Back in 1871, James Clerk Maxwell predicted that light exerts a force on any surface it hits. This radiation pressure was experimentally discovered some 30 years later and has since emerged as a hugely important force that is now exploited in systems such as solar sails and laser cooling.
Today, John Zhang and buddies at the University of Southampton in the UK go one better. These guys predict that a far more powerful optical force can exist between a metal or dielectric plate and a metamaterial, a substance with optical properties that have been engineered to control light in specific ways.
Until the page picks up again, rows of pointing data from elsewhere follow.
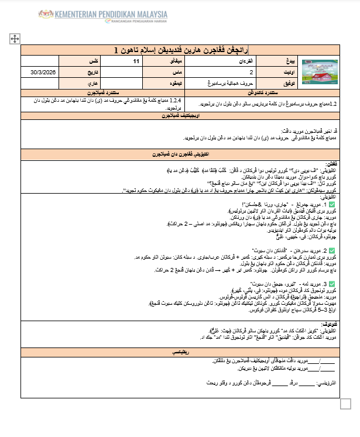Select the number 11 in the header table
[x=136, y=61]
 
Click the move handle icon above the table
[x=15, y=39]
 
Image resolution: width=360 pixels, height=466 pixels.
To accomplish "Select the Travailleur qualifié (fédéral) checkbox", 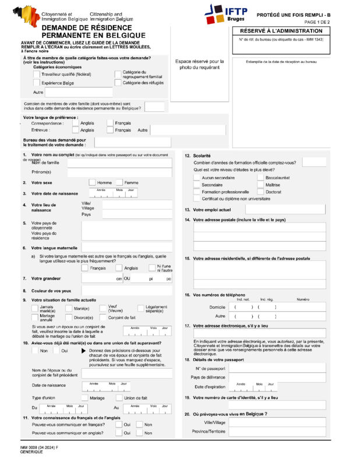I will [x=36, y=74].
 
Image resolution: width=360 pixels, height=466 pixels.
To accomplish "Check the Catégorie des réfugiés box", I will [x=118, y=83].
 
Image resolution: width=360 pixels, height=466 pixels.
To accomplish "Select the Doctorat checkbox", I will [x=260, y=192].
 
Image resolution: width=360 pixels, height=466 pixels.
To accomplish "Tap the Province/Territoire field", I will [x=277, y=431].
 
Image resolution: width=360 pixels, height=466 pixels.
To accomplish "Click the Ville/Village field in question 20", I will [x=277, y=422].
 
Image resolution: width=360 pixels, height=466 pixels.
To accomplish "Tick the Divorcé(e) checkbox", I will [x=69, y=317].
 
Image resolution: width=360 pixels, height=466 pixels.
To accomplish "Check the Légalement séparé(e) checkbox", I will [x=141, y=309].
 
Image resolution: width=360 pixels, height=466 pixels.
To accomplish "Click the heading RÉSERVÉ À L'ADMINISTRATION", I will [x=281, y=31].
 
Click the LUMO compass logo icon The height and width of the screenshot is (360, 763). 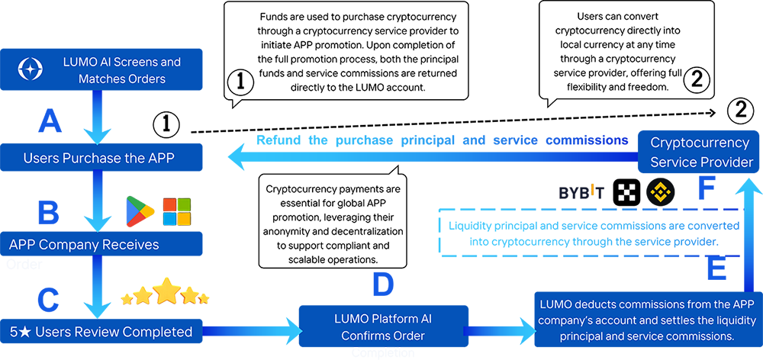[x=31, y=70]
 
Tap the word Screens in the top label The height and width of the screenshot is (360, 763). [x=130, y=62]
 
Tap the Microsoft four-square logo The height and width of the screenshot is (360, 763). [x=177, y=207]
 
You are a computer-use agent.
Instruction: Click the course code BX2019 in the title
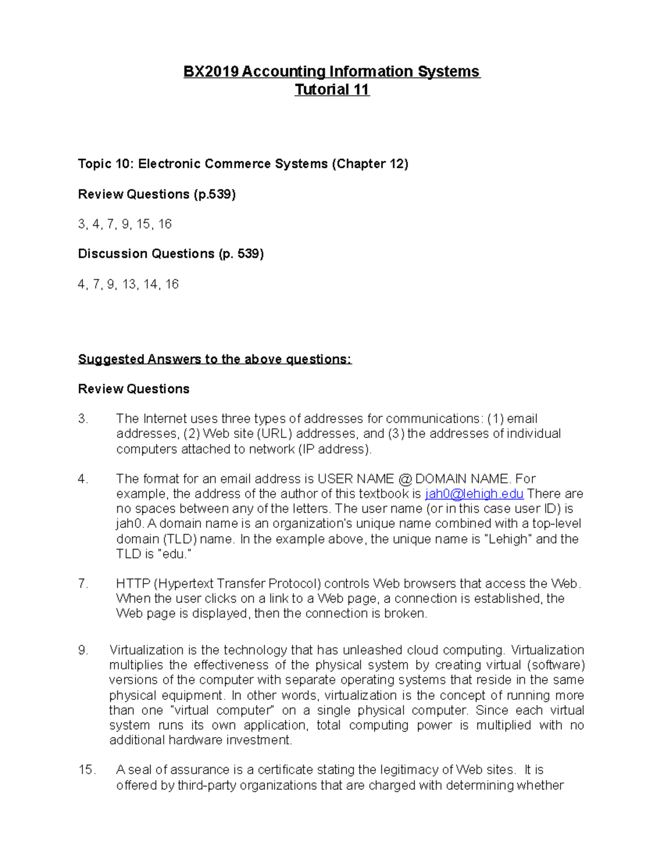pyautogui.click(x=211, y=71)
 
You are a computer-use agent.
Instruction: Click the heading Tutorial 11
pyautogui.click(x=331, y=90)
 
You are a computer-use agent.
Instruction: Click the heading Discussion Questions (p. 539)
pyautogui.click(x=170, y=254)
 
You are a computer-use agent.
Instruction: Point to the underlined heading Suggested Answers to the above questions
pyautogui.click(x=215, y=359)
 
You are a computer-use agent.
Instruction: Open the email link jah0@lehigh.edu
pyautogui.click(x=474, y=494)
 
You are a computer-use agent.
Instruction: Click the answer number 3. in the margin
pyautogui.click(x=83, y=419)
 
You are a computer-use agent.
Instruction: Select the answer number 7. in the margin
pyautogui.click(x=83, y=584)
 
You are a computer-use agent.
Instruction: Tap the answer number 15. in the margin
pyautogui.click(x=87, y=770)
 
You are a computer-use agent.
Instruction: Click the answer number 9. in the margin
pyautogui.click(x=83, y=650)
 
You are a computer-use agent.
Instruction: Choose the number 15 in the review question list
pyautogui.click(x=143, y=224)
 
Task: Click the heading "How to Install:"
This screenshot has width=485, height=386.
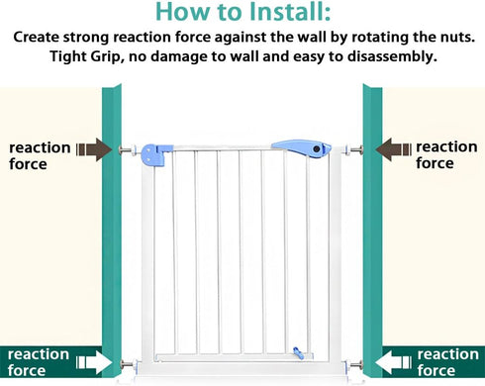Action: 242,12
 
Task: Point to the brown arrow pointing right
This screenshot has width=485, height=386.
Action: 94,149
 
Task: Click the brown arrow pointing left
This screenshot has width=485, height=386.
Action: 394,149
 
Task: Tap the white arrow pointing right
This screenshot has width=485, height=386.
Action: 94,362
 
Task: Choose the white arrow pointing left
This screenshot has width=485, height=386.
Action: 394,362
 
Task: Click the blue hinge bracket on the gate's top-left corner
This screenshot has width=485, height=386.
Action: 156,154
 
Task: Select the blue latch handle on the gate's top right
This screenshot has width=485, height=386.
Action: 302,148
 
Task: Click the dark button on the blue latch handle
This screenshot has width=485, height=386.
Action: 317,148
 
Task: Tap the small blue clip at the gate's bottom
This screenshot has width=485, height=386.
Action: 299,353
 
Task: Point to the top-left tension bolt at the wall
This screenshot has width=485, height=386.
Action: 128,150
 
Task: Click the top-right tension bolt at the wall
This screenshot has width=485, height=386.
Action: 354,150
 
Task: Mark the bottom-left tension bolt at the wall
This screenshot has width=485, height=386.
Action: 129,364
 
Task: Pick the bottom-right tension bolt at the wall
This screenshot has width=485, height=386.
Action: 353,365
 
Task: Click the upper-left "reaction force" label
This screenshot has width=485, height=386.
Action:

Metamaterials can be designed so they allow tiny oscillations of electrons called plasmons to exist on their surfaces. The oscillations are tiny--measured in nanometres, that's about the same as the wavelength of visible light.
Zhang and co point out that if plasmons are set up when the metamaterial is close to a metal or dielectric surface, the plasmon ought to interact with electrons in the other material, setting up a kind of resonant effect and pulling the two surfaces together.
Like other oscillations, plasmons have a resonant frequency. So when zapped with light of just the right frequency, this attractive force can be particularly strong. In fact, the strength depends on the frequency and intensity of incident light.
They calculate that not only is this near field force stronger than other short range effects such as the Casimir force, it ought to be more powerful than gravity too. "This near-?eld force can exceed radiation pressure and Casimir forces to provide an optically controlled adhesion mechanism mimicking the gecko toe: at illumination intensities of just a few tens of nW/µm^2 it is sufficient to overcome the Earth's gravitational pull," they say.
That's a highly significant prediction. This is an entirely new force that can be turned on and off with the flick of a switch and made to apply to some materials but not others.